The records.
=======
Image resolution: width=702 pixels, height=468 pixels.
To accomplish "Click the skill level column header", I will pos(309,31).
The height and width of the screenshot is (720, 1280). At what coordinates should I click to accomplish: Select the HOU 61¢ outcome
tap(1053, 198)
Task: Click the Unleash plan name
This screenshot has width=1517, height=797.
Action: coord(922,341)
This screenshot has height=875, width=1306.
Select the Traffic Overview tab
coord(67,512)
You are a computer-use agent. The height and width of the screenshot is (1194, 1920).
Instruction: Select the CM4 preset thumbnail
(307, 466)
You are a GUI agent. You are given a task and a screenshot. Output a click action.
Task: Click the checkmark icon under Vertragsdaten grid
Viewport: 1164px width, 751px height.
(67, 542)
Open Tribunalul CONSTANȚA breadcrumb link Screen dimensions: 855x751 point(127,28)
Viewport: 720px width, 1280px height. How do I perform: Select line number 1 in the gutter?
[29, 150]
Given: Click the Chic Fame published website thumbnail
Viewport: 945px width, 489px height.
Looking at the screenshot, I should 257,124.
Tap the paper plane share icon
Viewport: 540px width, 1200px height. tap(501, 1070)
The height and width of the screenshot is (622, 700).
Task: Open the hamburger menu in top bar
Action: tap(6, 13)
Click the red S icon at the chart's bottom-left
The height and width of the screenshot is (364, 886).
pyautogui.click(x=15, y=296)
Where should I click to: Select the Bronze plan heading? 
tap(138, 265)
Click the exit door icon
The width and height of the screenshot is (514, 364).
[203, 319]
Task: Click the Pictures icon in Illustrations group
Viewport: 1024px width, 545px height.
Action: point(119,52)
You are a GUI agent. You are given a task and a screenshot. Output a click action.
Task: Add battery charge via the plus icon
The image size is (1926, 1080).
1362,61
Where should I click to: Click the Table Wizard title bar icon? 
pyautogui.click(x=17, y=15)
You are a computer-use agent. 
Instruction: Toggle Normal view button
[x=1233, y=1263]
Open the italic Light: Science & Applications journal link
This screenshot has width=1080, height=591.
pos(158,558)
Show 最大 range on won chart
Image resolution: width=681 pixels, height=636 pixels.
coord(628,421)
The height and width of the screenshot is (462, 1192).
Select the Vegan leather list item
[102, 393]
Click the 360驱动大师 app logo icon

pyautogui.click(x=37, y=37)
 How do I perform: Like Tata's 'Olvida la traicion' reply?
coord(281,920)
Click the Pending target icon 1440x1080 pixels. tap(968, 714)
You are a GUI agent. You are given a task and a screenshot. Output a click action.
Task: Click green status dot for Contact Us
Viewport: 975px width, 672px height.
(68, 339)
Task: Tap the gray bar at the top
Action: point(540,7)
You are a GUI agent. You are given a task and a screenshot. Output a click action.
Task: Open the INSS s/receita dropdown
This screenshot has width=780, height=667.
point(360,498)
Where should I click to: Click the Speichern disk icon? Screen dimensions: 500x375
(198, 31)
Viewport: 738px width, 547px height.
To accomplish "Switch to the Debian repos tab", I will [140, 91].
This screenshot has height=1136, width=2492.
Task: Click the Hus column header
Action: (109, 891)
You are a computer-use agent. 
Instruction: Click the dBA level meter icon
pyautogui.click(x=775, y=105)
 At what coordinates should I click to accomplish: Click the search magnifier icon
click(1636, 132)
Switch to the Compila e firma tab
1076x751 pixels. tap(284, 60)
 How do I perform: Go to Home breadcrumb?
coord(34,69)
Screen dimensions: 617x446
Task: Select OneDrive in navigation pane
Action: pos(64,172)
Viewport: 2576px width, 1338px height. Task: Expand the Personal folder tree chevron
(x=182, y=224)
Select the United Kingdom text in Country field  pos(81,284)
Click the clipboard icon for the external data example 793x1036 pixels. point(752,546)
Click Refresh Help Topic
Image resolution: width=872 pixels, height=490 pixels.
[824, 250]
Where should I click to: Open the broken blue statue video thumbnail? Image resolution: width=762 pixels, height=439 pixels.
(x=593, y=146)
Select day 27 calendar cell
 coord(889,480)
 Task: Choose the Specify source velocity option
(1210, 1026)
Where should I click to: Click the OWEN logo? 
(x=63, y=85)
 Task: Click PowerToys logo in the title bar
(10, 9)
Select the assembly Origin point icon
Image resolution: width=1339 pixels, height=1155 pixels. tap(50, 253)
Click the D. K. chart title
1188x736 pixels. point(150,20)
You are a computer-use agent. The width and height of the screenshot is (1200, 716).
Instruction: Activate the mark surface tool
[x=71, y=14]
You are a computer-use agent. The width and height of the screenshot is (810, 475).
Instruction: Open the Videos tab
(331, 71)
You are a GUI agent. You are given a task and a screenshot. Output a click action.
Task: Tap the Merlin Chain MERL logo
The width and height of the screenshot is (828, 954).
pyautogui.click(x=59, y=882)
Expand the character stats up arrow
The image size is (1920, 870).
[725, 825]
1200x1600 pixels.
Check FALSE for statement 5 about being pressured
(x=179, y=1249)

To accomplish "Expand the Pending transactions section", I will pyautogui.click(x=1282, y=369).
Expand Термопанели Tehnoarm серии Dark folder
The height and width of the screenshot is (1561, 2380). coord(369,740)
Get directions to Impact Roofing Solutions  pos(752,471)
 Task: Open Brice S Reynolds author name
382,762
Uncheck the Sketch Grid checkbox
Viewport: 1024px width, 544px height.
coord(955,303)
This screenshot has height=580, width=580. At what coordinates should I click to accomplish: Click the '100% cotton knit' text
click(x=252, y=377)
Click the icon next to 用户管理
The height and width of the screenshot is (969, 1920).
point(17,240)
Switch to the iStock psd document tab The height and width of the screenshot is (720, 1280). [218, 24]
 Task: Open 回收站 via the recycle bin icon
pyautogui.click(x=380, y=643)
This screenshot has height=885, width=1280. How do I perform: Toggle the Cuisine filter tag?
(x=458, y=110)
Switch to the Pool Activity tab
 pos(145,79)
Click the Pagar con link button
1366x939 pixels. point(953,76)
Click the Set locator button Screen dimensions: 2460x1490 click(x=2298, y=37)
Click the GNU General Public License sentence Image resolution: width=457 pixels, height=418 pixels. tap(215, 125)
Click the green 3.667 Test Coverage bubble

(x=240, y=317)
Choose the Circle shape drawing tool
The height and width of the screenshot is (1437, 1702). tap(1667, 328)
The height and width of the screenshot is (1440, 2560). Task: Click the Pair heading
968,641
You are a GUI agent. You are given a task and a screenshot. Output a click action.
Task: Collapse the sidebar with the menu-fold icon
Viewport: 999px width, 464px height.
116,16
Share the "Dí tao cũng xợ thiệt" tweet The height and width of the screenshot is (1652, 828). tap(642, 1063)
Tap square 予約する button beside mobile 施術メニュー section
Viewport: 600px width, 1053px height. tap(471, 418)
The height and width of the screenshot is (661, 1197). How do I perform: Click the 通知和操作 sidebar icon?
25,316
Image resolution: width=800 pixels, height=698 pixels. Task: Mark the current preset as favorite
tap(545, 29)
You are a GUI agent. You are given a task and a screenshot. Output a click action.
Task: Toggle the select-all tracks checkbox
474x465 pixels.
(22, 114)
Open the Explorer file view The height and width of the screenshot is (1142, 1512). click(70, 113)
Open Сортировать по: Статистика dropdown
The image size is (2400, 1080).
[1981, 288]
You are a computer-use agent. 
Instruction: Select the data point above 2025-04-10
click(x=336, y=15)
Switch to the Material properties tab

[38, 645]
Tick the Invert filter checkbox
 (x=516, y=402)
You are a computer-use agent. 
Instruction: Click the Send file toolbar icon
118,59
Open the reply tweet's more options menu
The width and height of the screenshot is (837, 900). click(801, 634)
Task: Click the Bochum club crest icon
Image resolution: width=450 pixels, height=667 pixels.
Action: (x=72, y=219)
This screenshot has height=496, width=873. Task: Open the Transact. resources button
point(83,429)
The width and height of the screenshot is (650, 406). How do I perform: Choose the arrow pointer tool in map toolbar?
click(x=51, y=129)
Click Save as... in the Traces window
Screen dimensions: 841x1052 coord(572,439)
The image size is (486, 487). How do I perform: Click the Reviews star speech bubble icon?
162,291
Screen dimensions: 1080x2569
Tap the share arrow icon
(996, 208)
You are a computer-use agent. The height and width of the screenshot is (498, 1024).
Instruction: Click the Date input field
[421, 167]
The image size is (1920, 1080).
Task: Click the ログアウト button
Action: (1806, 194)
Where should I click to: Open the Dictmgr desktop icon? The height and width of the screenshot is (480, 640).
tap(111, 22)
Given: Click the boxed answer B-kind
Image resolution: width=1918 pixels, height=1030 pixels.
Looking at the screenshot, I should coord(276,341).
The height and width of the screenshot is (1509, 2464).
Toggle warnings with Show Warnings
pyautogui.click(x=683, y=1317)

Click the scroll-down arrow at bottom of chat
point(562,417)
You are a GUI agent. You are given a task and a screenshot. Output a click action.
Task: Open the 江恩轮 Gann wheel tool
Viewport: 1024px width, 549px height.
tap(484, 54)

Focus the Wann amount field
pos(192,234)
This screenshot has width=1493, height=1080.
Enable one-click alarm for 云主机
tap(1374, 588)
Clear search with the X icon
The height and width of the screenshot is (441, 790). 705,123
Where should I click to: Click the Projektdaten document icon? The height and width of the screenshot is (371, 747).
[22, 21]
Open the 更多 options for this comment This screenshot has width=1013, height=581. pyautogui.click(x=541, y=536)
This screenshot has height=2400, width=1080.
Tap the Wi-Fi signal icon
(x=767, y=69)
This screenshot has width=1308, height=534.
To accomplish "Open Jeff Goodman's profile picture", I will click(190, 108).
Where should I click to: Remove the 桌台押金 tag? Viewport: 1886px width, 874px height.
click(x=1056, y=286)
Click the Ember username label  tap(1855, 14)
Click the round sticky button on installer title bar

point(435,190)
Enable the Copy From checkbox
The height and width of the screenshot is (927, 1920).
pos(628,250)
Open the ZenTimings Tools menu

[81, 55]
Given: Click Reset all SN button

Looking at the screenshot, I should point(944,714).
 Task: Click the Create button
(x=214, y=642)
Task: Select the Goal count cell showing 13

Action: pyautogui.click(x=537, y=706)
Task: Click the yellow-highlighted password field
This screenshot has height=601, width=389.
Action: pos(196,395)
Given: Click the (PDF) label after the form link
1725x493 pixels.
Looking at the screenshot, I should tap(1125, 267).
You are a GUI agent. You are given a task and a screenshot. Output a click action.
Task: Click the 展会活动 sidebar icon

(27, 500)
=======
Brief.
Reproduce the lines from the line with "Viewport: 738px width, 547px height." to the line with "Action: pos(64,172)", renaming "icon" to "symbol" and leaving the rest untouched.

Result for this task.
Viewport: 738px width, 547px height.
To accomplish "Switch to the Debian repos tab", I will [140, 91].
This screenshot has height=1136, width=2492.
Task: Click the Hus column header
Action: (109, 891)
You are a computer-use agent. 
Instruction: Click the dBA level meter symbol
pyautogui.click(x=775, y=105)
 At what coordinates should I click to accomplish: Click the search magnifier symbol
click(1636, 132)
Switch to the Compila e firma tab
1076x751 pixels. tap(284, 60)
 How do I perform: Go to Home breadcrumb?
coord(34,69)
Screen dimensions: 617x446
Task: Select OneDrive in navigation pane
Action: pos(64,172)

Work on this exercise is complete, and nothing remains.